● **Source information**
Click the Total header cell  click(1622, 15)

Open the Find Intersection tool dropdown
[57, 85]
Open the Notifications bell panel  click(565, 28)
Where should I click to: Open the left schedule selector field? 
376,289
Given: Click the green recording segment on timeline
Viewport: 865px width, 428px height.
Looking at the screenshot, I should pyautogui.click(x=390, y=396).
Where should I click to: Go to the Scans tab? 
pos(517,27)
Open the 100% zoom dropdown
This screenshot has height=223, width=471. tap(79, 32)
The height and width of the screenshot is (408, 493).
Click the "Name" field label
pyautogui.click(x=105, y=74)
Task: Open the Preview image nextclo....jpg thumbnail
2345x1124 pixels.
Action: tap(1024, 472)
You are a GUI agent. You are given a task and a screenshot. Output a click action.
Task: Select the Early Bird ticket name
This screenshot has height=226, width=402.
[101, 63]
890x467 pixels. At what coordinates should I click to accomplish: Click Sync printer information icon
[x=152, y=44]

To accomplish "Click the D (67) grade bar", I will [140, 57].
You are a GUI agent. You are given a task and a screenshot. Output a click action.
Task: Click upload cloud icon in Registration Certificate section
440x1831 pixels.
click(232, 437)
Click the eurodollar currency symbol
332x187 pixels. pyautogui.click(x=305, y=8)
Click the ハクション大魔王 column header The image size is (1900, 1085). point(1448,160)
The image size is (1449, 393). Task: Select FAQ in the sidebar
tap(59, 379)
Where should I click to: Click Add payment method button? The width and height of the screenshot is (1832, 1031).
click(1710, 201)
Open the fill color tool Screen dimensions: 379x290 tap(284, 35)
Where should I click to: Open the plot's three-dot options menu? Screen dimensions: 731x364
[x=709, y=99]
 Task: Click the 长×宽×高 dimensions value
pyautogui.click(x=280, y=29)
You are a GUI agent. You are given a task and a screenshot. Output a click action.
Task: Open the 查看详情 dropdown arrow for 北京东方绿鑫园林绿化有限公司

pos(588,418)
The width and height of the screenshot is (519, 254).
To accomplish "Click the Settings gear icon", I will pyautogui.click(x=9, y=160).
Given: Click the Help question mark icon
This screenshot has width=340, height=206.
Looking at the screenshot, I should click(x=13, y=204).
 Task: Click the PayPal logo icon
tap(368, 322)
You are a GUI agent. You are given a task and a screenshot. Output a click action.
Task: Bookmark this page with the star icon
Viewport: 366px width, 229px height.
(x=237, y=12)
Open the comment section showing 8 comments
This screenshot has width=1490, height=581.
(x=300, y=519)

● **Goal of the exercise**
A line qualifies when it holds the word "will"; report all qualifying lines from the records above.

● **Response area**
To accomplish "Click the D (67) grade bar", I will [140, 57].
To accomplish "Click the Settings gear icon", I will pyautogui.click(x=9, y=160).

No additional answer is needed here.